▸ The input:
════════
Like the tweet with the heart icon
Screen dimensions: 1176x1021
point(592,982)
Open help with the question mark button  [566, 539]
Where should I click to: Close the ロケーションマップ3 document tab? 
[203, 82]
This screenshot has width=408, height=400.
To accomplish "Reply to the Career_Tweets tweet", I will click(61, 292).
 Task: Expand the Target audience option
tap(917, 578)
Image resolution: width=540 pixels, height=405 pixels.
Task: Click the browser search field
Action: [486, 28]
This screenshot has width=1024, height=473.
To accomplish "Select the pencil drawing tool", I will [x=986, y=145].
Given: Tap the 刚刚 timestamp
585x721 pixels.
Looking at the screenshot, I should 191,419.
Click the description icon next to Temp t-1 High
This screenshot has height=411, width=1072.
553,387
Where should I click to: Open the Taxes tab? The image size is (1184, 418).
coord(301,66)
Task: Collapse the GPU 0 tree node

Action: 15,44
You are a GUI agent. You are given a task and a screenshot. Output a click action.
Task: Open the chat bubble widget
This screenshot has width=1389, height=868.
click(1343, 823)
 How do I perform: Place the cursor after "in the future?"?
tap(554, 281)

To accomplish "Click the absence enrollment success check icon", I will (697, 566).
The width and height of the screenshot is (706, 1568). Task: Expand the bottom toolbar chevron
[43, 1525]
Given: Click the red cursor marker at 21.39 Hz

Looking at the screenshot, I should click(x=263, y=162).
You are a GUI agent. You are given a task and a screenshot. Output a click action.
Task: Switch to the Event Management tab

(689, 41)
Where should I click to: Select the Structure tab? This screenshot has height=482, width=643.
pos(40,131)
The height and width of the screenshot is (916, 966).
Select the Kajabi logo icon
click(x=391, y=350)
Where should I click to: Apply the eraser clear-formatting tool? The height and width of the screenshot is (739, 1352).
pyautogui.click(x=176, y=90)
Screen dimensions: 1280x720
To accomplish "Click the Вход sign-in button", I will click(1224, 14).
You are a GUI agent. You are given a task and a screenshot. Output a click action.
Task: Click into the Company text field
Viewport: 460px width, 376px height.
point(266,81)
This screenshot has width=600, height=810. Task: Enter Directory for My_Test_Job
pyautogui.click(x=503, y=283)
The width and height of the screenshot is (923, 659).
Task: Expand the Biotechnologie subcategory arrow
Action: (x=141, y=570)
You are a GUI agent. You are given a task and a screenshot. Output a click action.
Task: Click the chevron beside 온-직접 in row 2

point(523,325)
════════
▸ Aim of the task:
Show, from the listing above, every line holding the word "accomplish".

▸ Exercise answer:
To accomplish "Reply to the Career_Tweets tweet", I will click(61, 292).
To accomplish "Select the pencil drawing tool", I will [x=986, y=145].
To accomplish "Click the absence enrollment success check icon", I will (697, 566).
To accomplish "Click the Вход sign-in button", I will click(1224, 14).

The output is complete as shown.